[Stored data]
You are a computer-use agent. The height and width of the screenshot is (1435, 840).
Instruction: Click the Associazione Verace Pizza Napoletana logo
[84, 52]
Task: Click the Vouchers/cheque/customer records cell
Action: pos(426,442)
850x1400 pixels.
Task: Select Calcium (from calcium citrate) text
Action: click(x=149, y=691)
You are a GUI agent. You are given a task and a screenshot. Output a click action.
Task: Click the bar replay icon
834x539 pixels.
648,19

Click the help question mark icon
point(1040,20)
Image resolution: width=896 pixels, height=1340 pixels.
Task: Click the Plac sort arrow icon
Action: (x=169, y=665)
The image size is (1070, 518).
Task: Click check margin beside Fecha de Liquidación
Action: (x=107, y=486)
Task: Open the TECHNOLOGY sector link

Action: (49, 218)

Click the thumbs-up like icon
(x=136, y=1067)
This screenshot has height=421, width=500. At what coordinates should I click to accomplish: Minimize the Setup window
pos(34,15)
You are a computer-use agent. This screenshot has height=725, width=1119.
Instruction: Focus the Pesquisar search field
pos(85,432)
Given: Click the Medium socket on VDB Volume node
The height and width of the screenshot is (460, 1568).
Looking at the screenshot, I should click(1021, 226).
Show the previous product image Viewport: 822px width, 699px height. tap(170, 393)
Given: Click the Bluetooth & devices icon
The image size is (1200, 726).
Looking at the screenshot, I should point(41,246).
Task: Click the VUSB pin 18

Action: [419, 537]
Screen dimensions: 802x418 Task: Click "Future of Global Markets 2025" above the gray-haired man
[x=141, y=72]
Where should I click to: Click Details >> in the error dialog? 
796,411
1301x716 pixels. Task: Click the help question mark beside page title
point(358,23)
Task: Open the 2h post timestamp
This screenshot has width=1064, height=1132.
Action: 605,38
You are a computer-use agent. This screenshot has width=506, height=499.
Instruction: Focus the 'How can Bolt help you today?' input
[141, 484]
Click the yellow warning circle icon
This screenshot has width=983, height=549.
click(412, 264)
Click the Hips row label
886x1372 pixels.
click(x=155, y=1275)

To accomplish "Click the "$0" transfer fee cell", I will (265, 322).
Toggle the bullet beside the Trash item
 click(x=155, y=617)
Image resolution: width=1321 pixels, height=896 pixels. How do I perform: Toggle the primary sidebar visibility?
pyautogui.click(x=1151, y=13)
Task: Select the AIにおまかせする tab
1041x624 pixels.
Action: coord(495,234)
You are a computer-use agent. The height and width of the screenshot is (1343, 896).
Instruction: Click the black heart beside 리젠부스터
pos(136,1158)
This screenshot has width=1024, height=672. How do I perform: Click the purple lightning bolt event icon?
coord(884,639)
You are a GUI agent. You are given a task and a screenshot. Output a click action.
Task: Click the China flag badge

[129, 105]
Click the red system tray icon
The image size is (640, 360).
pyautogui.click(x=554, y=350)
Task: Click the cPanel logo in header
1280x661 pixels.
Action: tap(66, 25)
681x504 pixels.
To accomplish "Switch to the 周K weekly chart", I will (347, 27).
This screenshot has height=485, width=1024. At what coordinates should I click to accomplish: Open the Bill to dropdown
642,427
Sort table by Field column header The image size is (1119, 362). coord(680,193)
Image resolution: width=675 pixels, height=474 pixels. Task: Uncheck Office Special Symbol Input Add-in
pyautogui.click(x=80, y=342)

WHAT IS BEING ASKED →
Output the line containing "681x504 pixels." together with all later lines of the entries, exactly as written, through the final line.

FINISHED TASK →
681x504 pixels.
To accomplish "Switch to the 周K weekly chart", I will (347, 27).
This screenshot has height=485, width=1024. At what coordinates should I click to accomplish: Open the Bill to dropdown
642,427
Sort table by Field column header The image size is (1119, 362). coord(680,193)
Image resolution: width=675 pixels, height=474 pixels. Task: Uncheck Office Special Symbol Input Add-in
pyautogui.click(x=80, y=342)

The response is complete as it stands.